Ligne de force : L’armée malienne condamnée à se L’information a été livrée par un diplomate français, mardi 4 septembre à Ouagadougou, à sa sortie d’audience chez Blaise Compaoré, médiateur de la CEDEAO dans la crise politico-sécuritaire malienne : le président de la transition, Pr Dioncounda Traoré, a adressé au président de l’organisation sous régionale, l’Ivoirien Alassane Ouattara, la requête ouvrant la voie à l’envoi d’une force militaire ouest-africaine pour libérer le nord du Mali de l’occupation des groupes salafistes et terroristes.
La formation d’un gouvernement d’union nationale, en application de l’Accord-Cadre du 6 avril 2012, signé dans la capitale burkinabé entre la CEDEAO et l’ex-CNRDRE, était un préalable au déploiement d’une telle force. Cet exécutif de 32 membres, recrutés au sein des principales forces politiques, de la société civile et des forces de l’ordre et de sécurité, a été mis en place depuis plus de deux semaines. Mais la requête indispensable que le président Traoré est censé formuler n’avait pas suivi, faisant redouter des pressions dissuasives exercées sur lui par les militaires et les politiciens hostiles à une intervention ouest-africaine. Les premiers pour ne pas perdre la face devant l’opinion nationale, les seconds au nom d’une dignité nationale dont la préservation, selon ses tenants, requiert que ce soit l’armée malienne elle-même qui libère les régions septentrionales, l’appui de la CEDEAO ou de la communauté internationale devant se limiter à un apport en logistique.
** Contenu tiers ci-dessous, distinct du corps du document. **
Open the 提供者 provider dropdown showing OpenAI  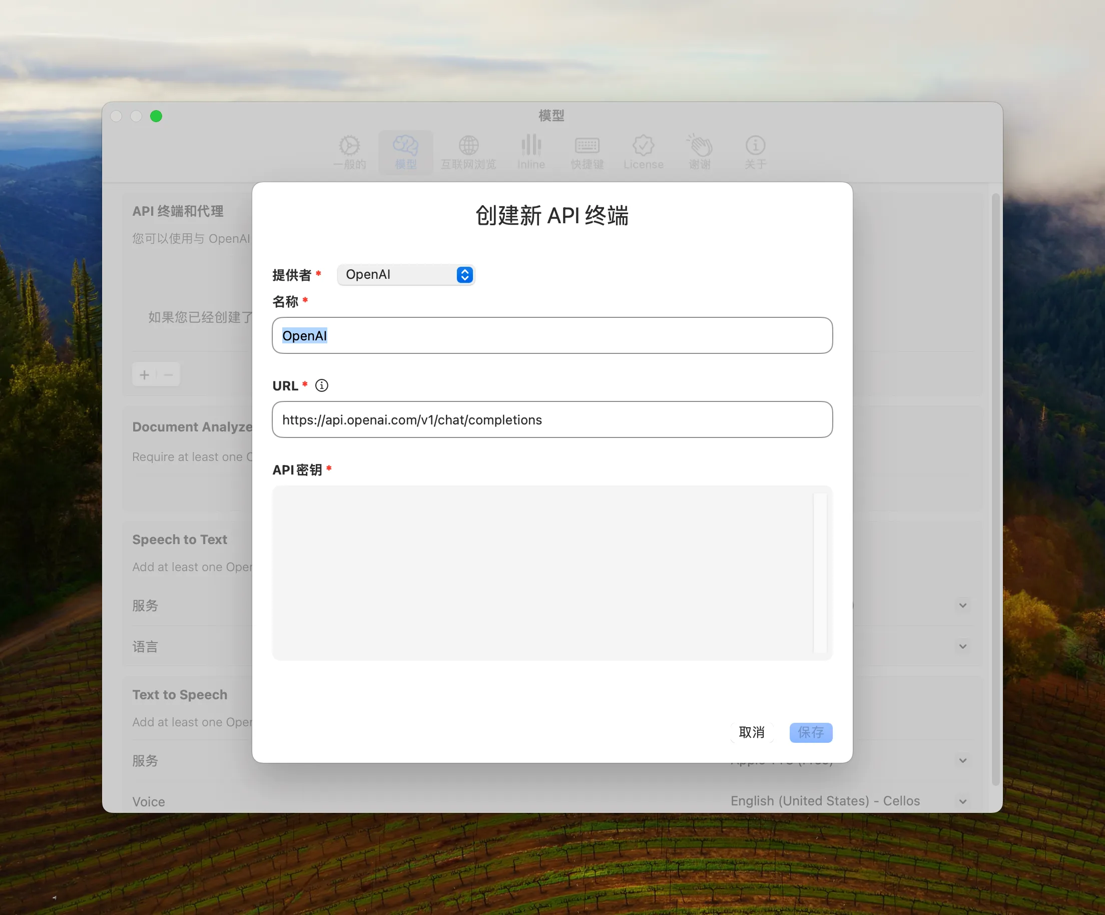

Mais l’occupation par le MUJAO de Douentza, localité charnière entre le nord et le sud du Mali, à quelques encablures du verrou stratégique que constitue le couple Mopti-Sévaré, a brusquement changé la donne. Elle a balayé, tel un fétu de paille, les préoccupations d’amour propre ou de nature souverainiste. Cet acte, qui a surpris plus d’un observateur, dans l’atmosphère de «ni guerre ni paix»qui prévaut depuis cinq mois, peut s’analyser comme un test de la capacité de l’armée nationale à rebondir. Si aucun signe ne venait d’elle pour sortir de sa torpeur, les agresseurs pourraient s’aventurer plus loin vers le sud, faire sauter le verrou mopticien et descendre vers Ségou et, pourquoi pas, Bamako. Une fois la capitale passée sous leur contrôle sans combat, comme ce fut le cas à Tombouctou, Niafunké ou…Douentza, il ne leur resterait plus qu’à proclamer la république islamique du Mali et étendre la charia sur toute l’étendue du pays. En toute quiétude.
Ce sont 33OO hommes que la CEDEAO envisage d’envoyer au Mali. Au détour des nombreux sommets et réunions d’États-majors qui se sont déroulés sur le dossier Mali, elle a maintes fois déclaré que cette force est prête et n’attend, en plus de la requête des autorités transitoires du Mali, que le mandat du Conseil de sécurité des Nations Unies. Lequel ne devrait plus tarder après la réunion des experts militaires tenue à la mi-août à Bamako et la formation du gouvernement d’union nationale exigée par les partenaires internationaux du Mali. Le Nigéria, le Niger, la Côte d’Ivoire devraient fournir le gros des effectifs mais la quasi-totalité des Etats membres y participera. Si besoin est, l’Union Africaine fournira elle aussi des troupes comme en Somalie où sont déjà engagés des soldats ougandais, rwandais, burundais, éthiopiens etc.
L’armée malienne sera-t-elle de la partie épique qui va s’ouvrir au nord? Cela semble hautement probable. En effet, on voit mal le président de la transition actionner le levier de l’intervention des troupes de la CEDEAO sans l’accord des chefs militaires du Mali. Reste à savoir maintenant si la nécessaire mise à niveau des unités combattantes maliennes pour accroître leur efficacité sur le champ de bataille (un acquis de la réunion d’experts de Bamako) se fera concomitamment avec le déploiement de la force ouest-africaine sur le terrain ou si elle le précédera.
C’est la suite des évènements (par exemple une poussée plus hardie du MUJAO ou d’autres groupes armés vers le sud) qui élucidera cet aspect du problème.